Nobody goes into reporting for the money. Journalism school graduates are the lowest-paid college-educated people in the labor force. Their average starting salary is $26,000 annually, miles less than the $36,694 that a starting teacher in Connecticut makes. But like teachers, they are believers. They cleave to this hoary notion that informed citizens actually produce a better society.
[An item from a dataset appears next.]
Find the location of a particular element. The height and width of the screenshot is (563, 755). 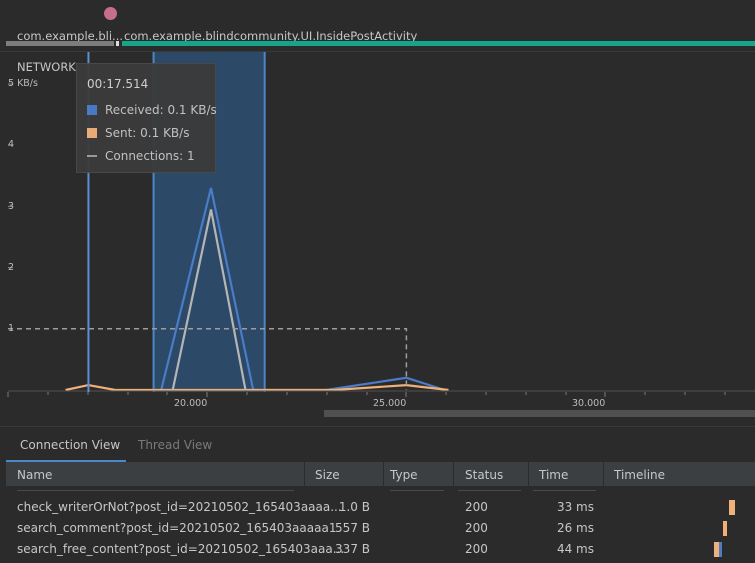

sent-legend-swatch is located at coordinates (92, 133).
I’m not sure what F & S Oil customers would have done had they not had the local newspaper to inform them of their options. I’m not sure who else would have celebrated when the Wolcott Tech girls’ basketball team snapped a 265-game losing streak last December. I don’t know how many children in the Archdiocese of Boston might have been at risk for rape had The Boston Globe not exposed the priestly pedophilia crisis in 2000. Or how wounded veterans at the Walter Reed Hospital would have fared had The Washington Post not exposed their mistreatment, a series that evoked a national outcry and produced reforms by federal officials.
When my hygienist told me that she didn’t read newspapers, there was a part of me that wanted to say, “How dare you?” because behind the newspaper downturn is an overall dismissal of news that doesn’t intimately concern her. As one 38-year-old told me, “I turn on CNN and make sure the world hasn’t exploded. I turn on Scott Haney to make sure I can ride my bike. Other than that, I have no interest.”
In other words, “If it doesn’t concern me, what do I care?”
With attitudes like that, newspaper survival is the least of our problems.